The category I would like to put this problem under would be multi-modal learning, because both textual and image modalities contribute a good deal in this problem. Though OCR tokens play a vital role in attribute-value classification, their position on the page, spacing and inter-character distances hold as very important features in detecting table, row and column boundaries. The problem gets all the more interesting when rows break across pages, or some columns carry non-empty values.

While the academic world and conferences uses the term Intelligent Document Processing, in general for extracting both singular fields and tabular data. The former is more known by attribute-value classification and the latter is famous by table extraction or repeated-structure extraction, in research literature.

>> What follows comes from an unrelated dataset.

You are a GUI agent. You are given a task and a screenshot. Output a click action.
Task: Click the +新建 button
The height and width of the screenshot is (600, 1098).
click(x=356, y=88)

In our foray in processing these semi-structured documents over the 3 years, I feel that achieving both accuracy and scalability is a long and arduous journey. The solutions that offer scalability / 'template free' approach do have annotated corpus of semi-structured business documents in the order of tens of thousand, if not millions. Though this approach is a scalable solution, it's as good as the documents it has been trained on. If your documents hail from the logistics or insurance sector, which are known for their complex layouts, and need to be super-accurate owing to the compliance procedures, a 'template-based' solution would be the panacea to your ills. It is guaranteed to give more accuracy.

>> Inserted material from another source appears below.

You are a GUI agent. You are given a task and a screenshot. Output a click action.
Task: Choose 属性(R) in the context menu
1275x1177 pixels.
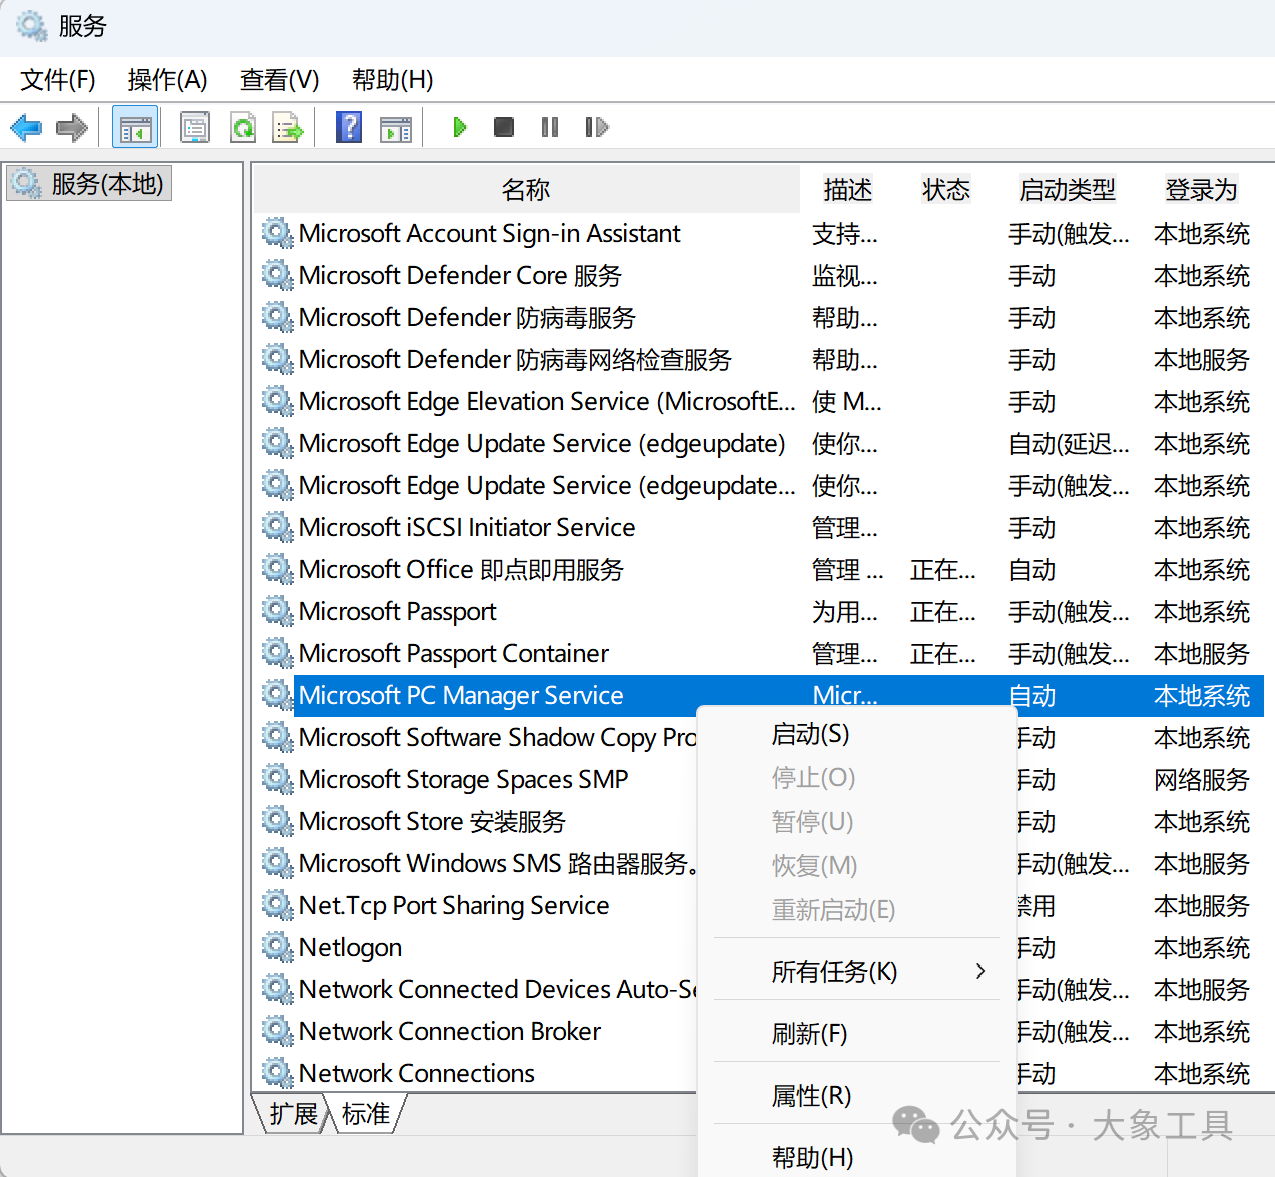click(x=811, y=1095)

If you need links to existing research, do mention in the comments below and I'ld be happy to share them.

Also, I would recommend using pdfparser1 over pdf2text or pdfminer because the former gives character level information in digital files at significantly better performance.

Would be happy to incorporate any feedback, as this is my first answer here.